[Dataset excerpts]

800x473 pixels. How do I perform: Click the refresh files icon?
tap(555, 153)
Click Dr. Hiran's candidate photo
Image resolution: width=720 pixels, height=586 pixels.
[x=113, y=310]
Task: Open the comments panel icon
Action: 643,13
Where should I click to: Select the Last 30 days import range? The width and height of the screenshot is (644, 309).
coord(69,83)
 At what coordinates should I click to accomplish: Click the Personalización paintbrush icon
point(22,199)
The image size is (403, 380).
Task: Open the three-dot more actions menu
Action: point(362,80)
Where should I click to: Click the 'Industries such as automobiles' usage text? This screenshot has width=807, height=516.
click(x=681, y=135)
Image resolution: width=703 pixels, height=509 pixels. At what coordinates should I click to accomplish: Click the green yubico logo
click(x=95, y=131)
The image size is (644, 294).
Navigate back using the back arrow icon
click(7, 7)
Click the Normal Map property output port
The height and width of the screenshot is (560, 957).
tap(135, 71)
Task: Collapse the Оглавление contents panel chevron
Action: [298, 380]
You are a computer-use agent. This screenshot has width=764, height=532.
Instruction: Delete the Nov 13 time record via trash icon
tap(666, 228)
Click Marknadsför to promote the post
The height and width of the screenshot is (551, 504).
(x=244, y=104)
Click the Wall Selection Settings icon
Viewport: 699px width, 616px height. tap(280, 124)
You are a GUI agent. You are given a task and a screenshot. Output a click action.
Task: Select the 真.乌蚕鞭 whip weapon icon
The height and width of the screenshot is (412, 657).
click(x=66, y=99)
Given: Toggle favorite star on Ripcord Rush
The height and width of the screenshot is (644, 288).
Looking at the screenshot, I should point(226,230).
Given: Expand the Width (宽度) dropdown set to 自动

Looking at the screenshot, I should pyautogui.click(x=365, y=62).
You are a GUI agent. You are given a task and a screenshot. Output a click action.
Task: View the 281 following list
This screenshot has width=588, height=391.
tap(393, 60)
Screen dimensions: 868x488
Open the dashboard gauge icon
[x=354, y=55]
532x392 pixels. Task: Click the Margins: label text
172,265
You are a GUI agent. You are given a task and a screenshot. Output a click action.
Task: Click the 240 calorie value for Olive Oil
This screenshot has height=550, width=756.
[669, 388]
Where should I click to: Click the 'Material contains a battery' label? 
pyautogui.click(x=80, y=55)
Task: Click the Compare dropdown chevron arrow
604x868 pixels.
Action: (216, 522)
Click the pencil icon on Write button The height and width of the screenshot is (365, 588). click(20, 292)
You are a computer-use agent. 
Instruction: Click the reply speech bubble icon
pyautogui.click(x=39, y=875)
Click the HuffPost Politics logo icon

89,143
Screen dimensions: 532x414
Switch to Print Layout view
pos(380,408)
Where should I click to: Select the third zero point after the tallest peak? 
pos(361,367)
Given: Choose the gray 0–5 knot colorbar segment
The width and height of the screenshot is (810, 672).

EXERCISE DIRECTIONS> The records above need to be transcribed in full. Keep every character unchanged.

YOUR SOLUTION>
800x473 pixels. How do I perform: Click the refresh files icon?
tap(555, 153)
Click Dr. Hiran's candidate photo
Image resolution: width=720 pixels, height=586 pixels.
[x=113, y=310]
Task: Open the comments panel icon
Action: 643,13
Where should I click to: Select the Last 30 days import range? The width and height of the screenshot is (644, 309).
coord(69,83)
 At what coordinates should I click to accomplish: Click the Personalización paintbrush icon
point(22,199)
The image size is (403, 380).
Task: Open the three-dot more actions menu
Action: point(362,80)
Where should I click to: Click the 'Industries such as automobiles' usage text? This screenshot has width=807, height=516.
click(x=681, y=135)
Image resolution: width=703 pixels, height=509 pixels. At what coordinates should I click to accomplish: Click the green yubico logo
click(x=95, y=131)
The image size is (644, 294).
Navigate back using the back arrow icon
click(7, 7)
Click the Normal Map property output port
The height and width of the screenshot is (560, 957).
tap(135, 71)
Task: Collapse the Оглавление contents panel chevron
Action: [298, 380]
You are a computer-use agent. This screenshot has width=764, height=532.
Instruction: Delete the Nov 13 time record via trash icon
tap(666, 228)
Click Marknadsför to promote the post
The height and width of the screenshot is (551, 504).
(x=244, y=104)
Click the Wall Selection Settings icon
Viewport: 699px width, 616px height. tap(280, 124)
You are a GUI agent. You are given a task and a screenshot. Output a click action.
Task: Select the 真.乌蚕鞭 whip weapon icon
The height and width of the screenshot is (412, 657).
click(x=66, y=99)
Given: Toggle favorite star on Ripcord Rush
The height and width of the screenshot is (644, 288).
Looking at the screenshot, I should point(226,230).
Given: Expand the Width (宽度) dropdown set to 自动

Looking at the screenshot, I should pyautogui.click(x=365, y=62).
You are a GUI agent. You are given a task and a screenshot. Output a click action.
Task: View the 281 following list
This screenshot has width=588, height=391.
tap(393, 60)
Screen dimensions: 868x488
Open the dashboard gauge icon
[x=354, y=55]
532x392 pixels. Task: Click the Margins: label text
172,265
You are a GUI agent. You are given a task and a screenshot. Output a click action.
Task: Click the 240 calorie value for Olive Oil
This screenshot has height=550, width=756.
[669, 388]
Where should I click to: Click the 'Material contains a battery' label? 
pyautogui.click(x=80, y=55)
Task: Click the Compare dropdown chevron arrow
604x868 pixels.
Action: (216, 522)
Click the pencil icon on Write button The height and width of the screenshot is (365, 588). click(20, 292)
You are a computer-use agent. 
Instruction: Click the reply speech bubble icon
pyautogui.click(x=39, y=875)
Click the HuffPost Politics logo icon

89,143
Screen dimensions: 532x414
Switch to Print Layout view
pos(380,408)
Where should I click to: Select the third zero point after the tallest peak? 
pos(361,367)
Given: Choose the gray 0–5 knot colorbar segment
The width and height of the screenshot is (810, 672).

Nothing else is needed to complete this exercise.